July 23, 2020

GENRE | Dave Franco Stays the Weekend – 'The Rental'

"I know how to keep a secret."
Jeremy Allen White Dave Franco | The Rental
IFC Films / Black Bear Pictures
Actor Dave Franco makes his debut behind the camera as co-writer and director of the standard but effective vacation horror drama The Rental. Competently directed, the film uses single-location slasher genre conventions to express its relationship themes of paranoia and infidelity.

Starring Dan Stevens, Franco's real-life wife Alison Brie, Sheila Vand, and Jeremy Allen White as a pair of couples vacationing in an Airbnb rental house for the weekend somewhere on the ominous shores of the Oregon coast, their stay quickly turns sinister when they suspect their creepy host (Toby Huss) of spying on them (very Hitchcockian). Aside from a couple very obviously dumb (if expected) decisions in the moment, our characters make more or less logical choices in order to move the drama forward.
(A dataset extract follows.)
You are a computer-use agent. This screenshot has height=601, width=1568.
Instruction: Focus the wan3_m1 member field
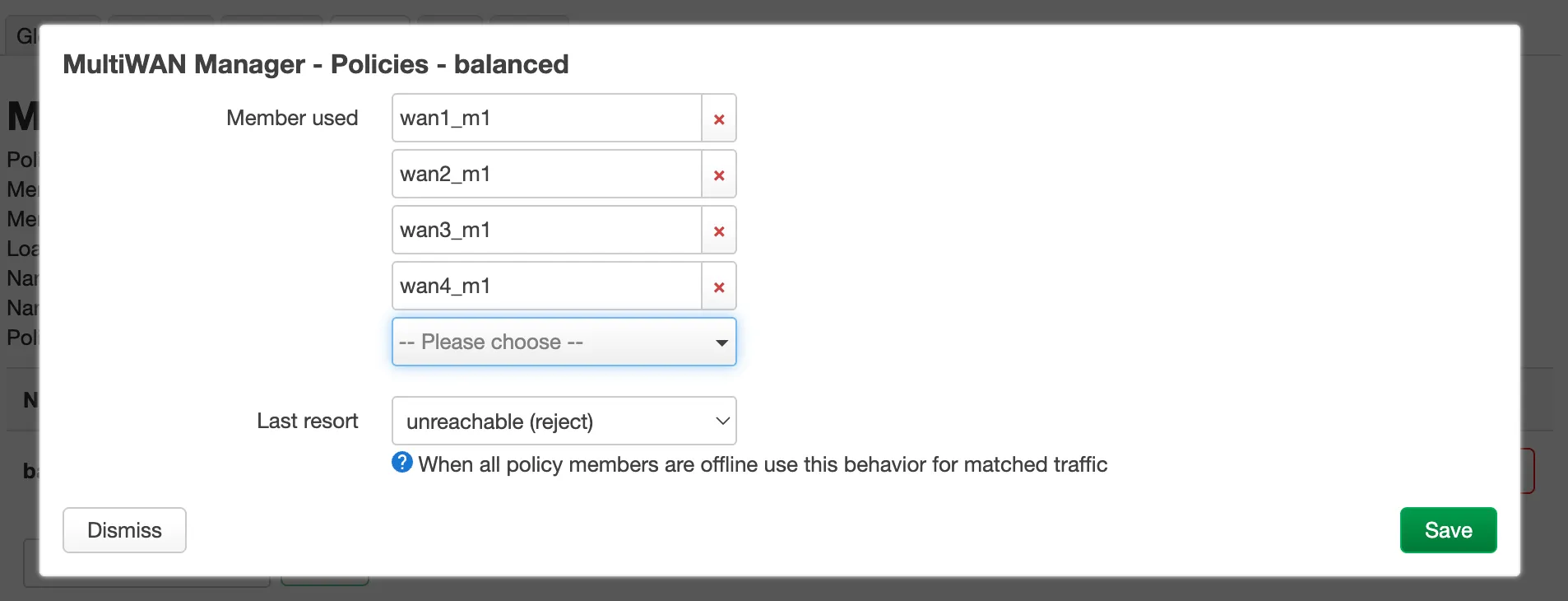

From the pacing and camera movements to the character archetypes, everything is deliberately played out with a cold efficiency. Franco clearly took the time to think and flesh out every turn of his first film. However, it lacks a certain ambition to it by never going beyond the slightest of turns or trying to sublimate our expectations. Interactions and setups unfold with a familiar precision as the characters' troubles escalate at a steady rate.

Co-written by prolific mumblecore filmmaker Joe Swanberg alongside Franco, The Rental reads like a safe first directorial effort. Franco's sleek direction, if nothing else, proves his solid chops as an economical manager of actors and production. More drama than horror, the film lacks pretension and has more to say about relationships than anything else through its execution of character tension leading to suspense. It wisely resists the urge to show off.

The Rental is available to stream on various digital platforms and through video on demand.